━━━━━ SUPPLIED MATERIAL ━━━━━

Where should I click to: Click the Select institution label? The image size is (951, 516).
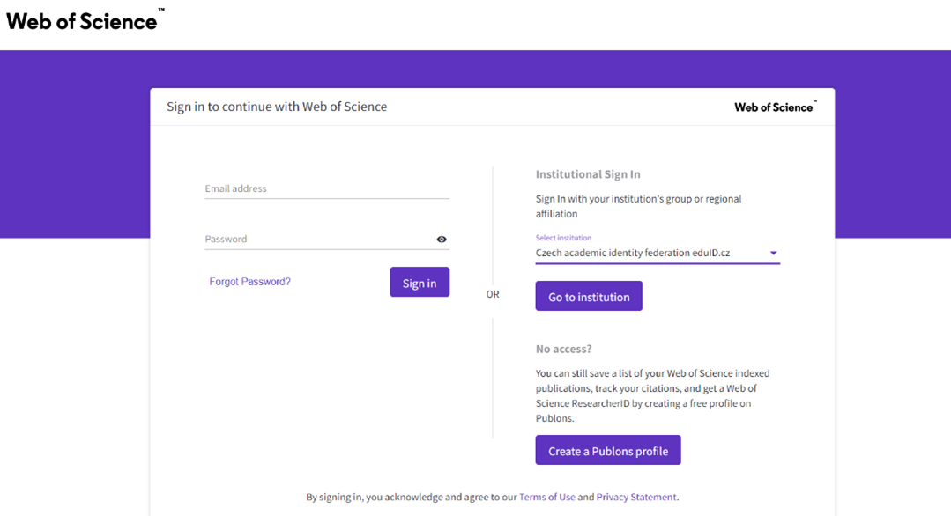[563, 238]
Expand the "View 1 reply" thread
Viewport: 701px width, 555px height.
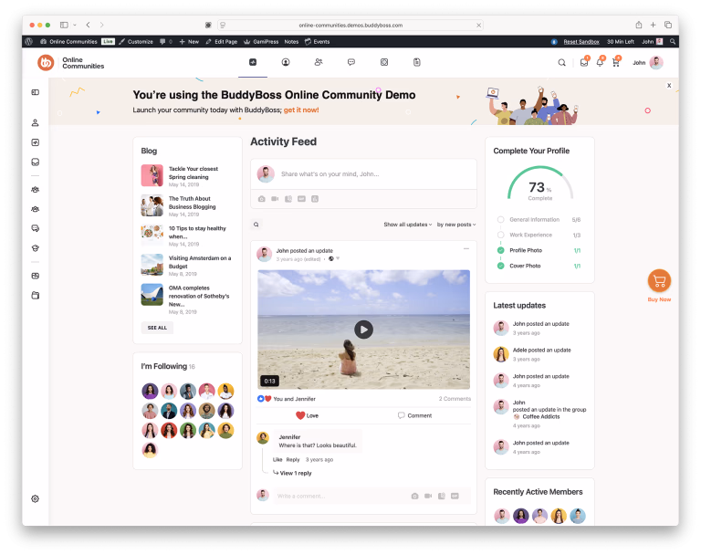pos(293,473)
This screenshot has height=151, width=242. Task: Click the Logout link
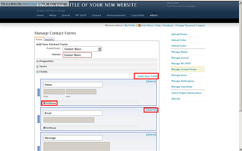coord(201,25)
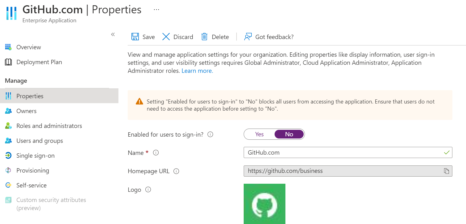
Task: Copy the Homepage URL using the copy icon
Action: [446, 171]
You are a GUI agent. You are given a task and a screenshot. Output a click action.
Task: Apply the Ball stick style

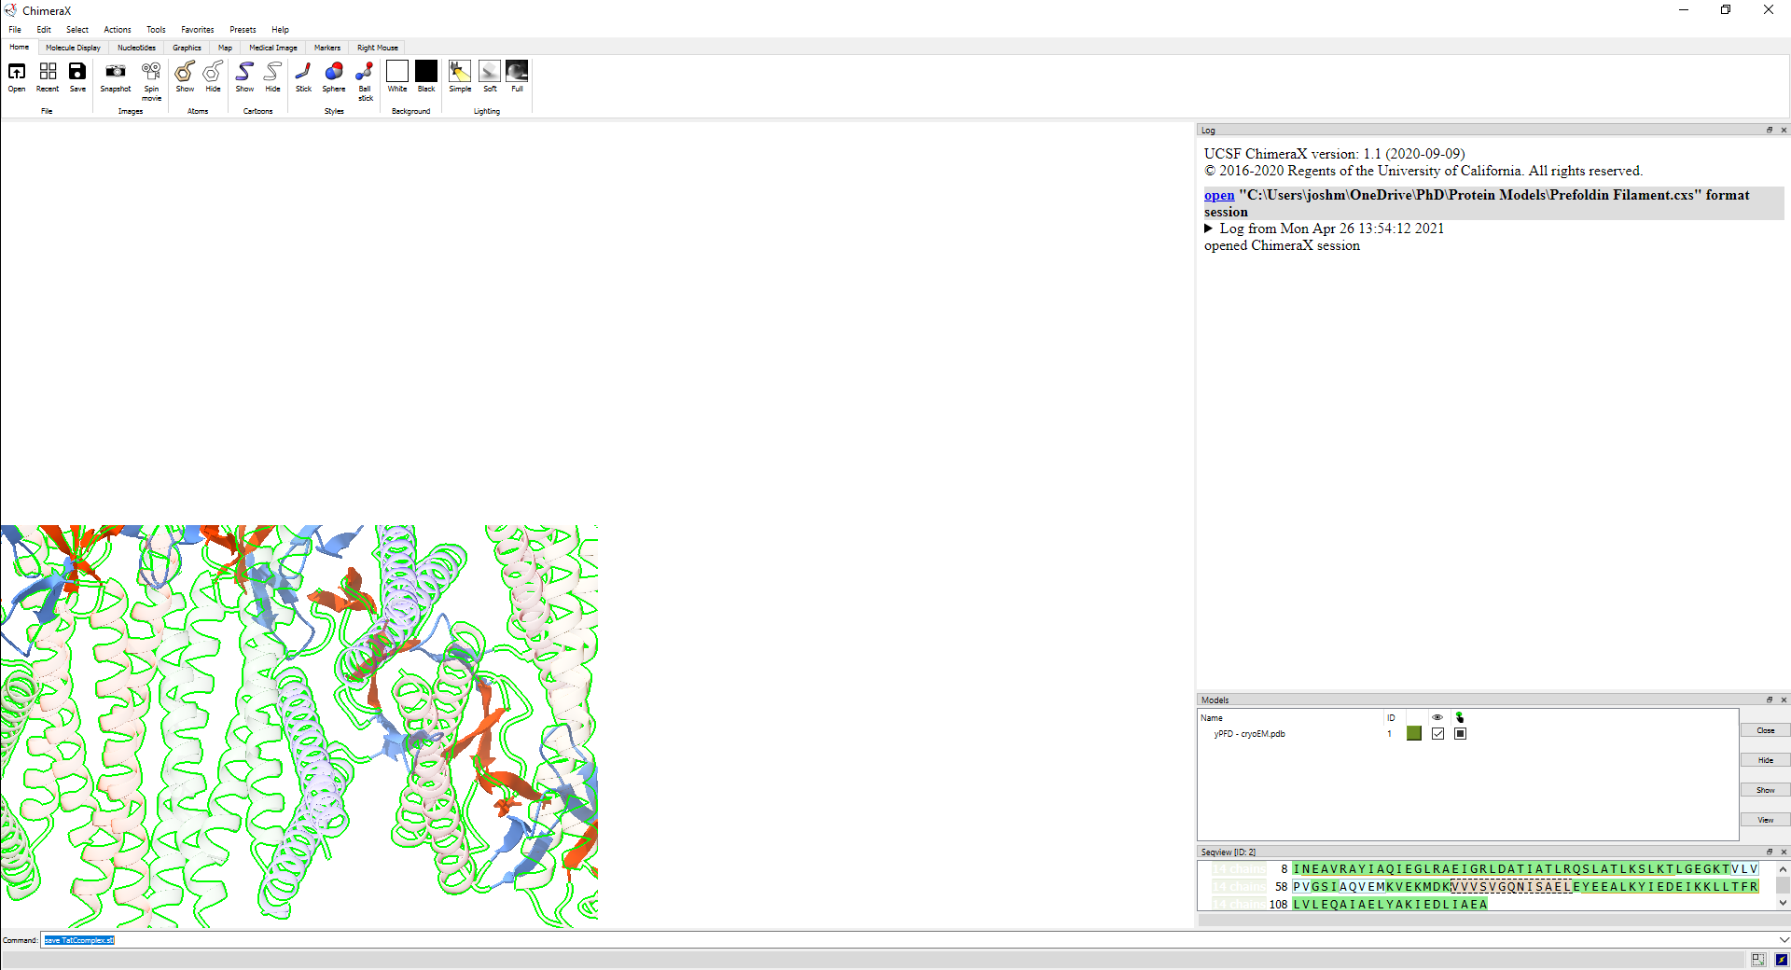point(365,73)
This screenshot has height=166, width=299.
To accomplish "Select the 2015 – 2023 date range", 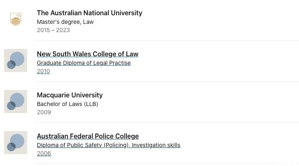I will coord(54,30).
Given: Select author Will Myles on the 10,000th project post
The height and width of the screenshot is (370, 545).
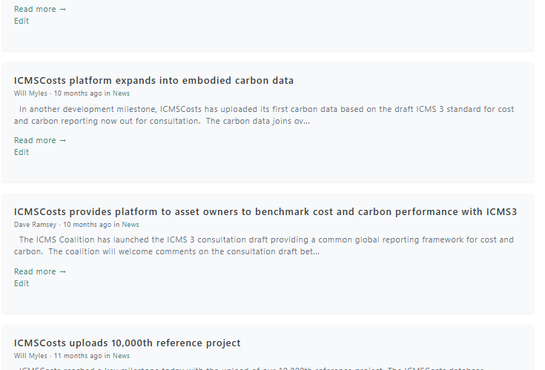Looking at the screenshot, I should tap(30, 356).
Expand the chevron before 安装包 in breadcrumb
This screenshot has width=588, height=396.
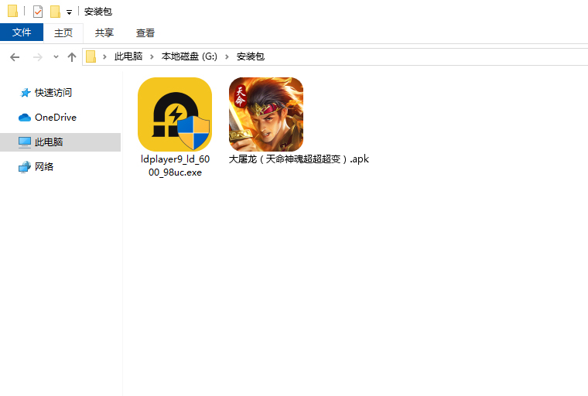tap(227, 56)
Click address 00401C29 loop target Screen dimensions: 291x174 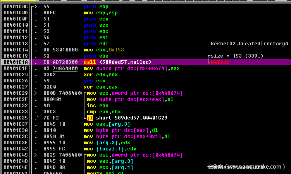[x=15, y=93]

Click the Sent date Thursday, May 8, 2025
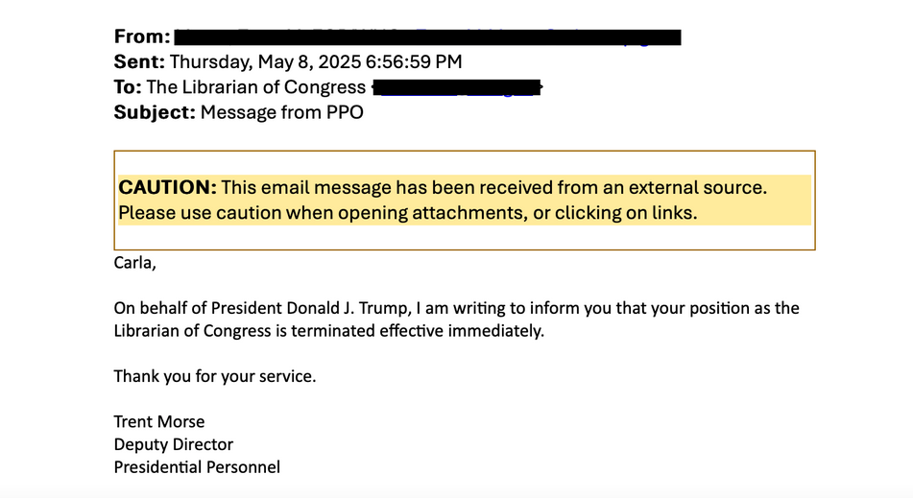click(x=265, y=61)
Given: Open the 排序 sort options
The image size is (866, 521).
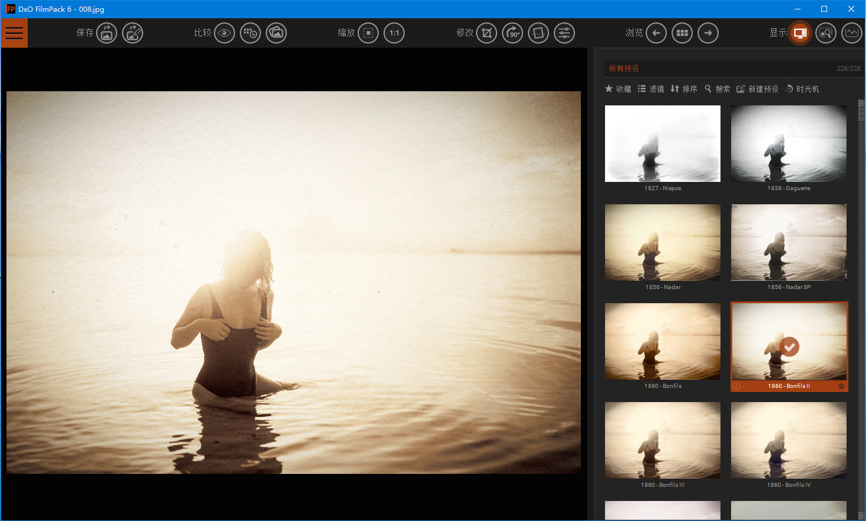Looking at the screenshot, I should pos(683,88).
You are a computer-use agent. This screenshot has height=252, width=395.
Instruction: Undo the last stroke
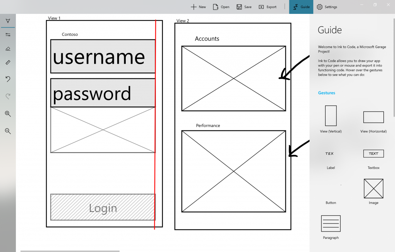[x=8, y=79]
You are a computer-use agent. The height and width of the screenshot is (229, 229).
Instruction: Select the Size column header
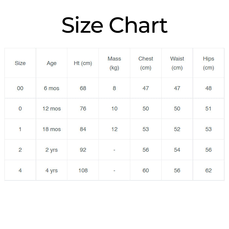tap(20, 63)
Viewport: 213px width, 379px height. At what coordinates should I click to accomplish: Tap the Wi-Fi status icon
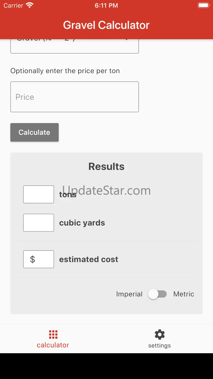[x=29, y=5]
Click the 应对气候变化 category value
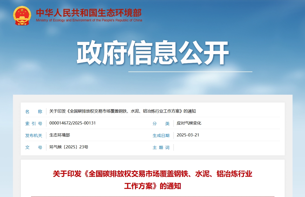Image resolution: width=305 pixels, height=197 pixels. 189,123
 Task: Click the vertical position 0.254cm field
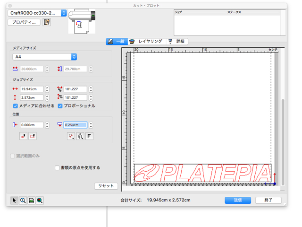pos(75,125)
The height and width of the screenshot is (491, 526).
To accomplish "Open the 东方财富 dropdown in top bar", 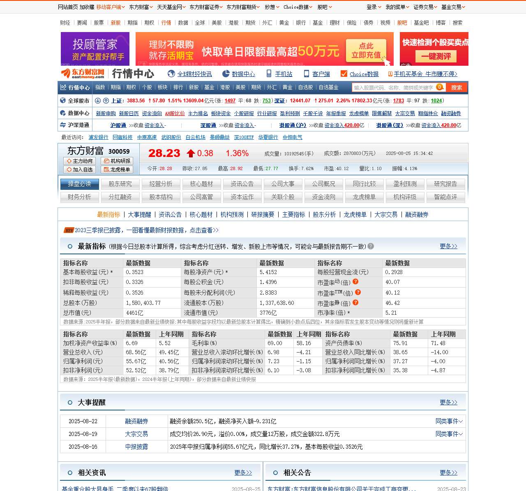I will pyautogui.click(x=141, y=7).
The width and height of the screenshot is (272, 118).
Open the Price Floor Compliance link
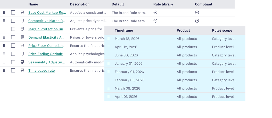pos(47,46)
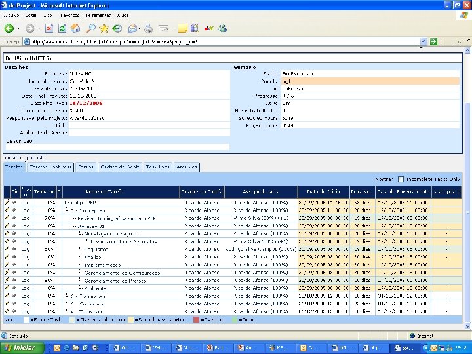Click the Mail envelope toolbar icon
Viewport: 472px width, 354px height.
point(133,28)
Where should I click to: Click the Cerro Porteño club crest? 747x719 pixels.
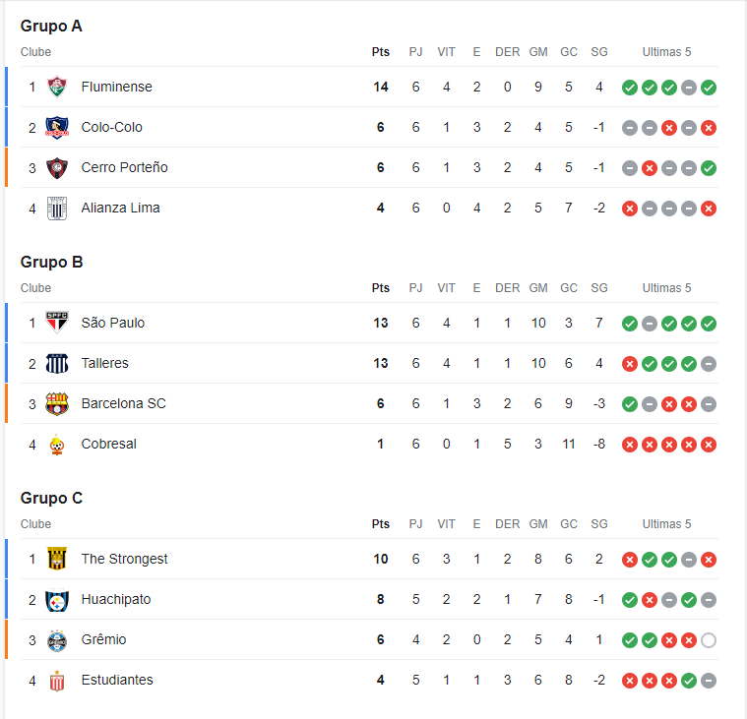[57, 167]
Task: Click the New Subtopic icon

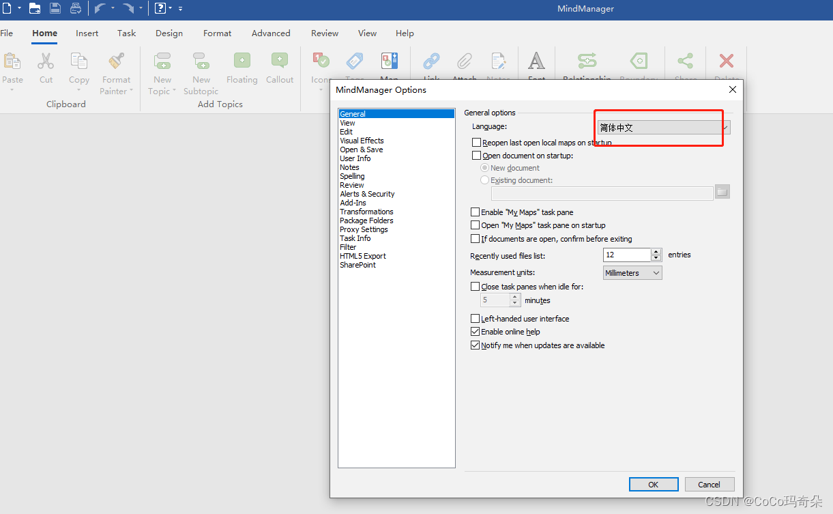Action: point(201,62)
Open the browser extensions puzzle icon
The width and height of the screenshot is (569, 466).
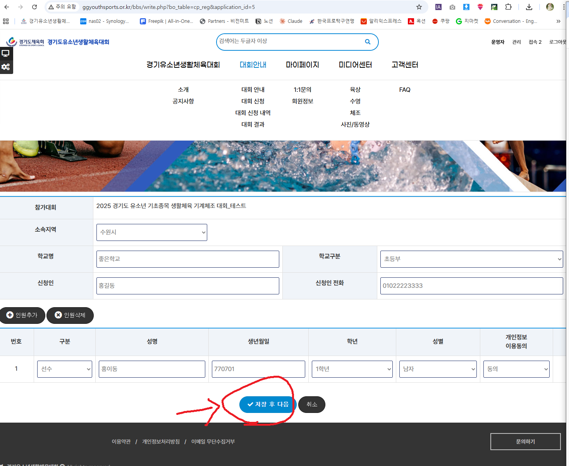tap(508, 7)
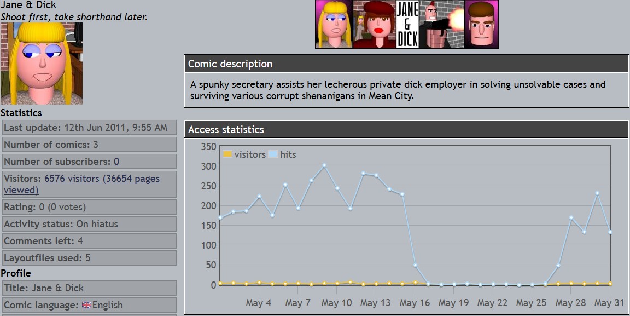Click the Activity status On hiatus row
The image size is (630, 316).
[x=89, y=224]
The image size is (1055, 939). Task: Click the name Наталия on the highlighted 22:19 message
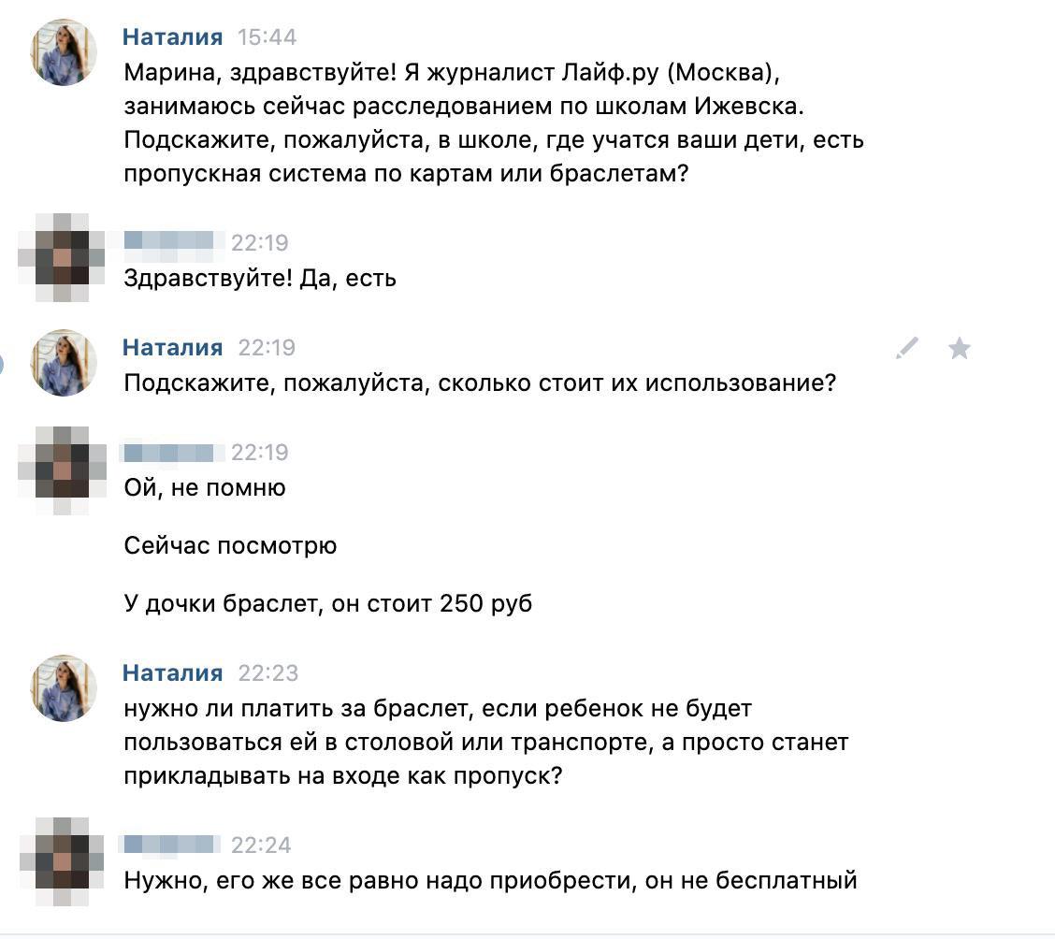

━━━━━

**EXERCISE REQUIREMENTS:** Filter the entries by the string "agent" and copy each matching line.

**RESPONSE:**
You are a GUI agent. You are given a task and a screenshot. Output a click action.
You are a computer-use agent. This screenshot has height=252, width=395.
You are a computer-use agent. The height and width of the screenshot is (229, 229).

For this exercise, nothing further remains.